Aída Curis mysteriöser Mord erschreckte Rio in den 1950er Jahren

Am 14. Juli 1958, Ende der 1950er Jahre, erlitt die junge Aída Curi in einer Doppelhaushälfte in Copacabana im Süden von Rio de Janeiro eine Sitzung psychischen Missbrauchs und körperlicher Folter. Zu der Zeit wurde der Fall von der Presse stark ausgenutzt, hauptsächlich, weil das Verbrechen keinen bestimmten Grund dafür hatte.

Aída Curi war die Tochter syrischer Einwanderer, 18 Jahre alt und lebte zum Zeitpunkt des Verbrechens in Gávea, hatte aber ihre gesamte Kindheit in einem Nonnenkolleg verbracht. Zu dieser Zeit arbeitete Aída mit ihrem Bruder in einem Geschäft und belegte Kurse in Copacabana - Tippen, Portugiesisch und Englisch.

An diesem Tag wurde Aída Curi ohne Grund in die Wohnung gelockt, in der sich das Verbrechen auf der Avenida Atlantica ereignete, und von den jungen Bürgern Cassio Murilo und Ronaldo Castro grausam ermordet. Die beiden hatten immer noch Hilfe vom Concierge, Antonio Souza.

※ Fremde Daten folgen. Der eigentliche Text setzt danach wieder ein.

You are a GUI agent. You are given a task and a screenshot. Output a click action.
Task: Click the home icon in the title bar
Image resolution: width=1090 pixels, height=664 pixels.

Aída Curi und Ronaldo Castro (Quelle: Wikipedia / Reproduktion)

Um das Verbrechen zu vertuschen, warfen die drei Aida aus dem Doppelhaus, um Selbstmord vorzutäuschen. Aber die Experten fanden Kratzer an Aídas Schenkeln, Bauch und Nacken sowie Prellungen an ihren Armen und Handgelenken, die einen Körperkampf zwischen ihr und den Mördern zeigten sowie einen Versuch, sie zu erwürgen und sexuell zu missbrauchen.

Nachdem die Mörder des Verbrechens entlarvt worden waren, stellte sich heraus, dass die beiden Mitglieder der verlegten Jugendbewegung (den jungen Rebellen der 1950er Jahre) angehörten und zunächst keinen wirklichen Grund hatten, das Verbrechen zu begehen.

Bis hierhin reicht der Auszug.